1. Your gut tells you you’re unique, doesn’t it? You bring all sorts of good things to the table, and you know it. Whether you’re alone, on a team, or among co-workers, your gut has ways of forcing you to push your strengths ahead of your limitations, but you don’t always.
In our heads we think, “I could do this, but…” or “I’m good at that, but…”
To me, the way we naturally order these sentiments is proof that our guts are the ones kicking our abilities –not our shortcomings– upfront. Self-confidence comes into play, yes, which is also something we must sharpen and build, but it all starts with your gut.
2. Worry about self confidence or where your hesitations come from later. Yes, you have limitations, so get to know the bastards, but in moments of opportunity and chance, trust that your gut knows what it’s doing by putting things in order of their importance.
3. People will criticize you: do not join them.Constructive criticism usually comes from a good place, like when others see you’ve hammered a nail only halfway in and believe they can help. This often takes time and patient explanation. So how do you instantly separate the wheat (constructive input) from the chaff (negative nattering)?
a) If you’re focused on your strengths, rather than your limitations, you’ll see others’ contributions for what they are, and
b) Your gut will always tell you who to blow off. If your brain knows you’re about to tap your fingers before you physically do it, couldn’t such prescience also be true of your gut?

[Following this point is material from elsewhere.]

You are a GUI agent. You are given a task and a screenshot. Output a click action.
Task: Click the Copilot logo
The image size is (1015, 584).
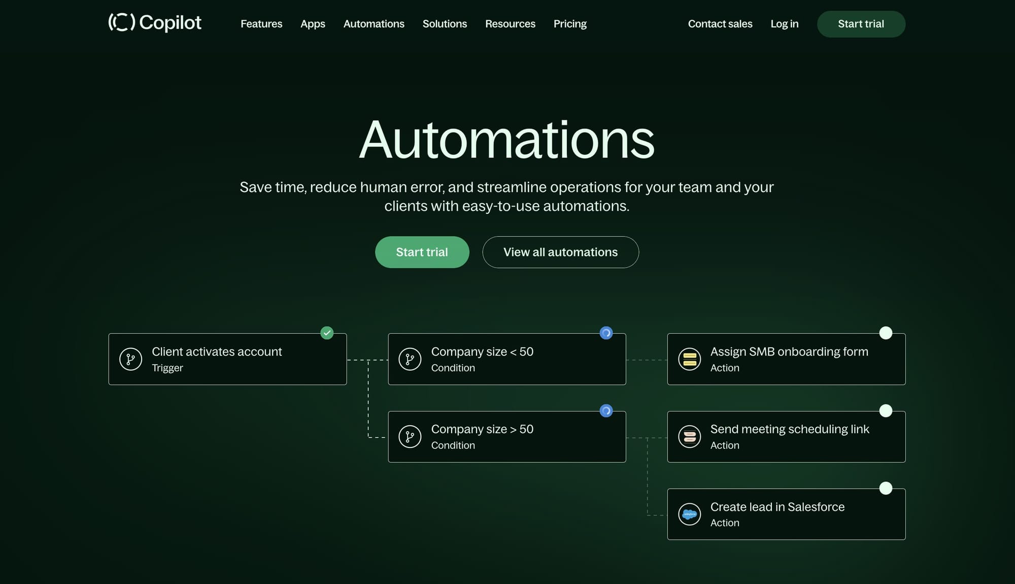coord(155,23)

4. Sharpen your instincts. Travel alone or take up a solo creative endeavor, the more expressive the better. Activities like these result in the healthiest form of self-attention that exists, because they’re centered around personal growth, making mistakes, and feeling fulfilled (rather than simply gratified). Think about how you instinctively respond when someone who lives in that headspace enters a room. Their presence can be intimidating. Join them! Standing tall has more to do with learning and trying again (and again) than it does with put-on expertise or pay-offs.
5. Fear of failure is nothing more than the part of your gut that lives outside your body: embrace it. Go for it. Your gut isn’t already just talking to its counterpart, it’s conspiring with fear to seduce you into trying. Put simply, fear is your gut’s mating call, and your gut wants you to try.
6. Your gut will always tell you to be yourself, and that’s good advice — despite the fact that we live in a world that says the opposite, making us aspire to everything that cheapens and separates us. We all know people who’ve lost their sense of self and who seem to go along with the version of themselves they believe is expected. Don’t do that! Your gut doesn’t want you to look to your left, then to your right, in order to know what your own opinion is.
7. If your gut tells you not to do it, don’t. Sure, this is the most obvious one of all, but it includes the lesser considered, just because you can doesn’t mean you should. Here’s where a resonant rapport with your intuition can bring the most satisfaction — or the most cringe-worthy of consequences.
8. Finally, forget comparing yourself to others. At all costs, avoid using other people’s success, gridlock, or good luck as a measure of who you are. I know, I know: we hear this all the time — and we probably fully agree — but do we live by it? If no one has ever suggested you write down things you alone have achieved, journeys you’ve been on, ethical challenges you’ve overcome, or anything you earned, won, or done (including raising a child), you should try it. Your gut will be really happy that you’re talking directly to it.
Make 2015 the best it can be by shoving aside everything but what your gut has to say.